2. O singular modelo constitucional grego lançou o país numa nova crise política. Esta crise projecta-se em toda a Europa e tem suscitado múltiplos comentários polémicos por parte de vários dirigentes políticos europeus. A possibilidade de uma vitória eleitoral do Syriza, organização política oriunda da extrema-esquerda e apostada numa reorientação drástica das políticas económica e orçamental da Grécia, despertou um verdadeiro temor em várias chancelarias do nosso continente. De certa maneira, assistimos a uma transnacionalização do debate político helénico que questiona os nossos conceitos tradicionais de soberania e de representação democrática.

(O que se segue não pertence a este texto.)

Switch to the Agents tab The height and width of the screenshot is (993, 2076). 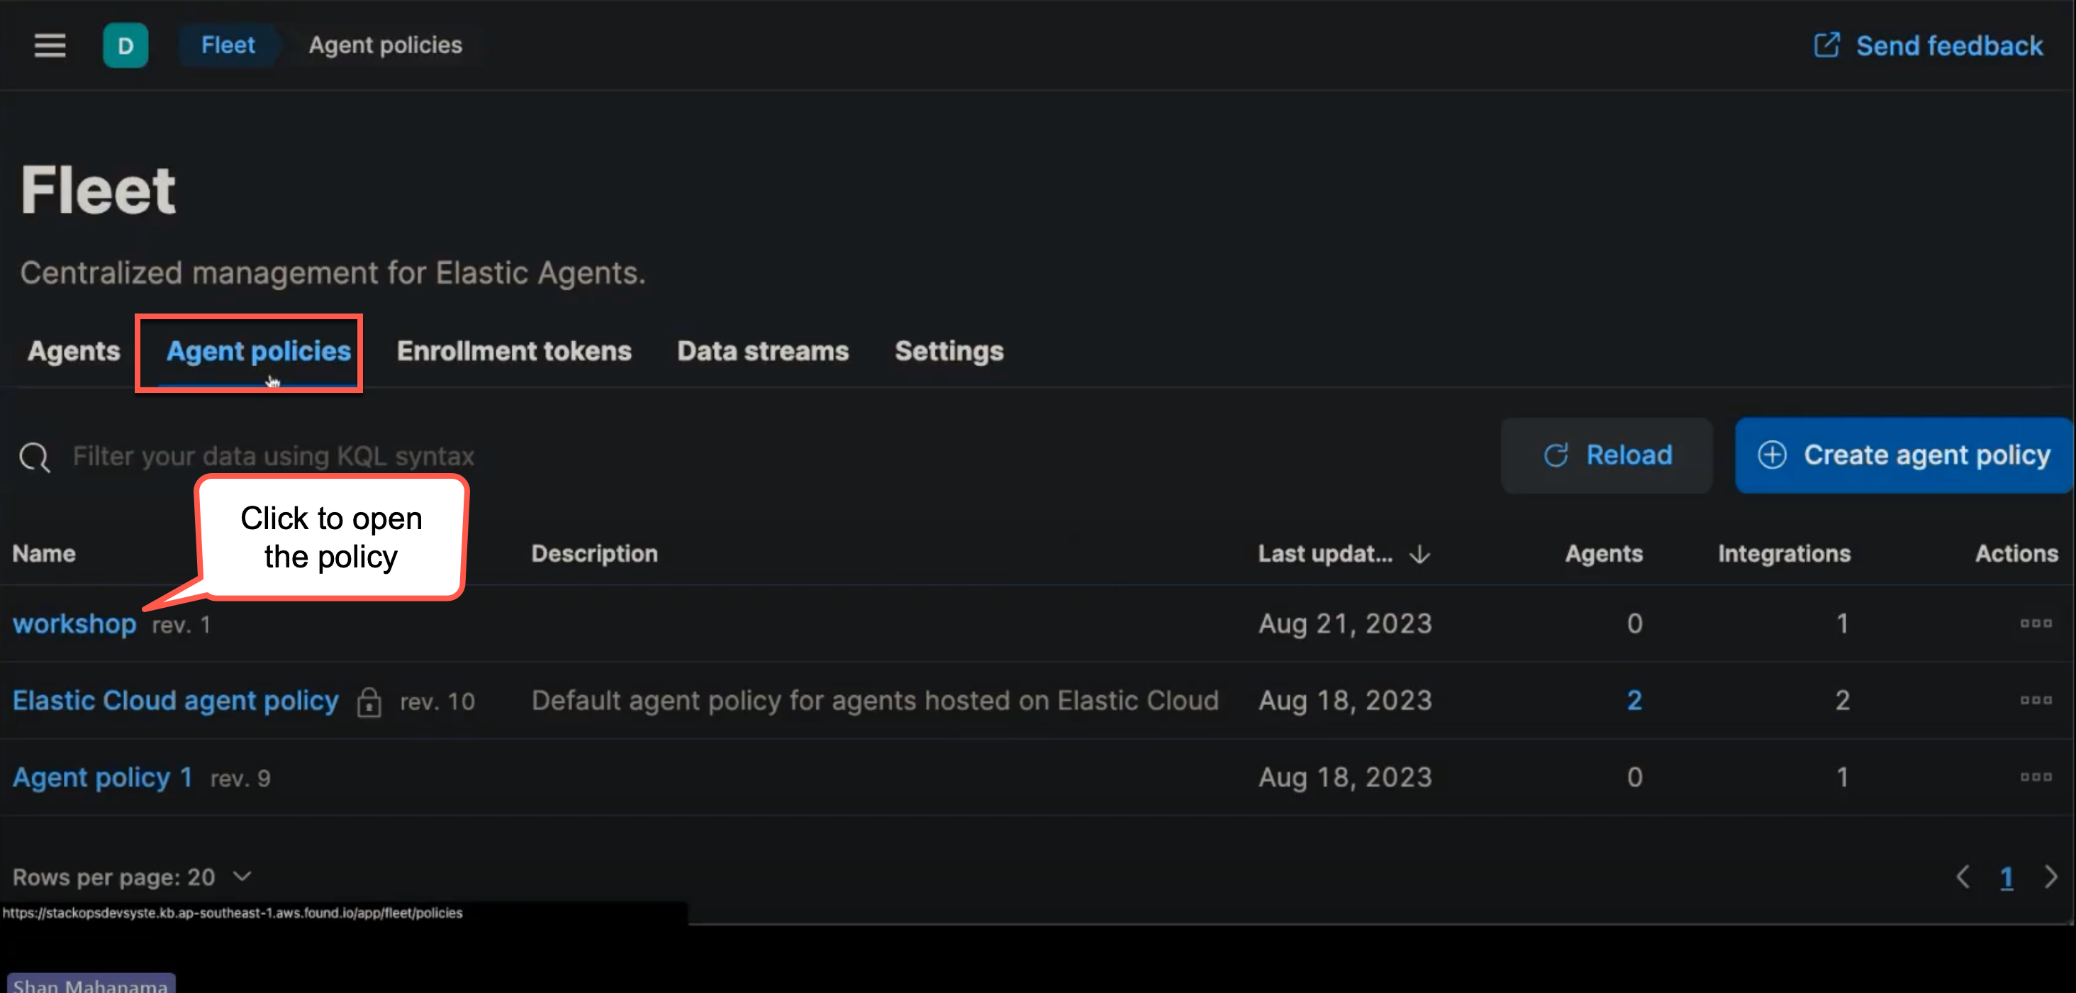point(73,351)
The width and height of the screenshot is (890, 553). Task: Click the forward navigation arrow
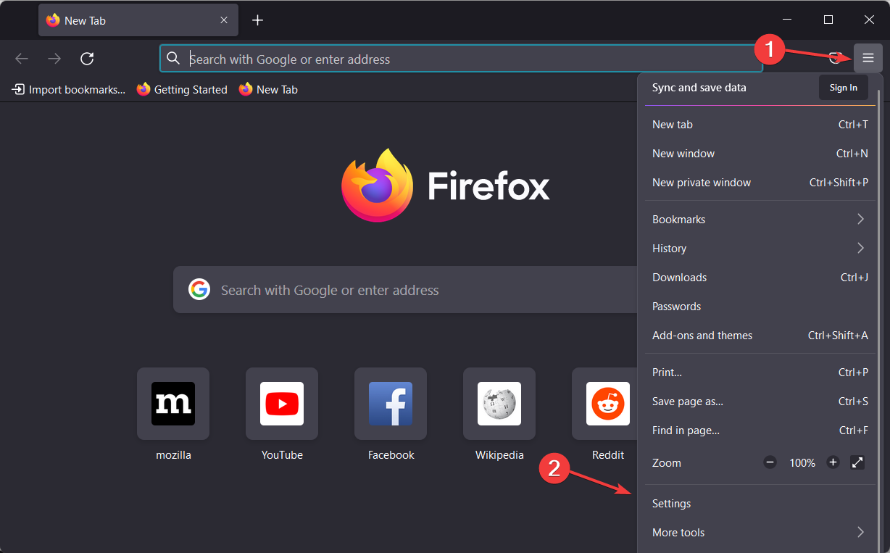pyautogui.click(x=54, y=59)
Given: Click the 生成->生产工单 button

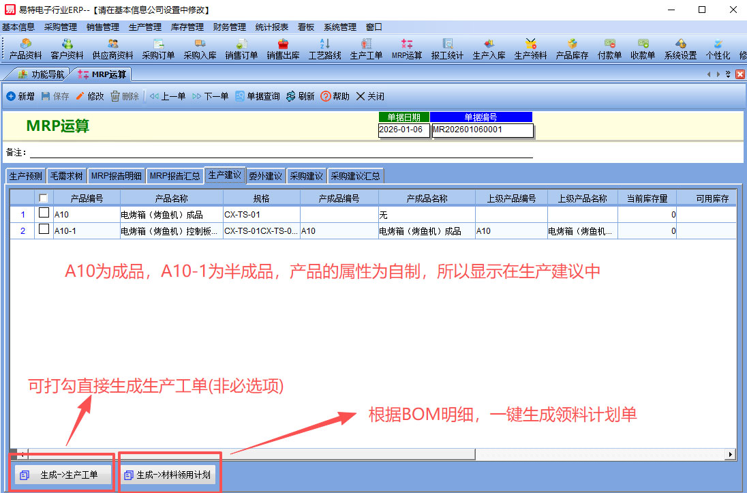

Quando o Der Spiegel insinua que o Governo alemão considera inevitável a saída da Grécia da zona euro em caso de vitória desse partido político, ou quando o Presidente francês chama a atenção para a necessidade do integral cumprimento dos compromissos assumidos pelos gregos, perpassa o receio de uma intromissão indevida na vida interna desse país. Alguns falam mesmo de um atentado à soberania nacional e de uma chantagem de natureza antidemocrática. A questão parece-me ser um pouco mais complexa.
Os gregos, tal como os demais povos europeus, têm todo o direito de fazer as opções eleitorais que muito bem entenderem. A sua autonomia decisória não pode ser posta em causa, sob pena de ofensa absoluta aos princípios em que assenta a organização política de um Estado soberano demoliberal. As opções, quaisquer que elas sejam, têm consequências que não devem ser elididas no período pré-eleitoral. Estando a Grécia integrada na EU e na zona euro, essas consequências extravasam o quadro nacional grego. É, pois, natural neste contexto que se verifique uma apetência pela discussão da questão grega noutros espaços políticos nacionais e no emergente espaço político europeu. Ora, no actual contexto institucional, caracterizado por uma indefinição entre a intergovernamentalidade e a integração comunitária de tendência federalista, tais situações proporcionam inevitavelmente o surgimento de múltiplos equívocos. Temos de saber conviver com eles. Não deixa, aliás, de ser irónico que aqueles que passam todo o tempo a atacar veementemente as opções políticas de Angela Merkel e do seu Governo não queiram agora reconhecer ao partido que ela dirige o direito a ter uma opinião sobre o que se está a passar na Grécia.
3. Morreu em Dezembro passado o Professor Doutor António Fernandes da Fonseca, eminente catedrático da Faculdade de Medicina do Porto, autor de uma vasta obra científica na sua área de especialização, a Psiquiatria, e grande conhecedor e divulgador da obra literária de Teixeira de Pascoaes. Teve uma breve passagem pela política activa exercendo o cargo de deputado na Assembleia da República eleito pelo PS, função que desempenhou com tal frontalidade que lhe causou sérios incómodos – espírito livre e independente jamais aceitaria aninhar-se fosse perante quem fosse. Amarante e o Porto, respectivamente a terra onde nasceu e a cidade onde desenvolveu o seu labor profissional e intelectual, devem-lhe uma homenagem póstuma. Espero que a Assembleia da República se não esqueça de evocar a sua memória.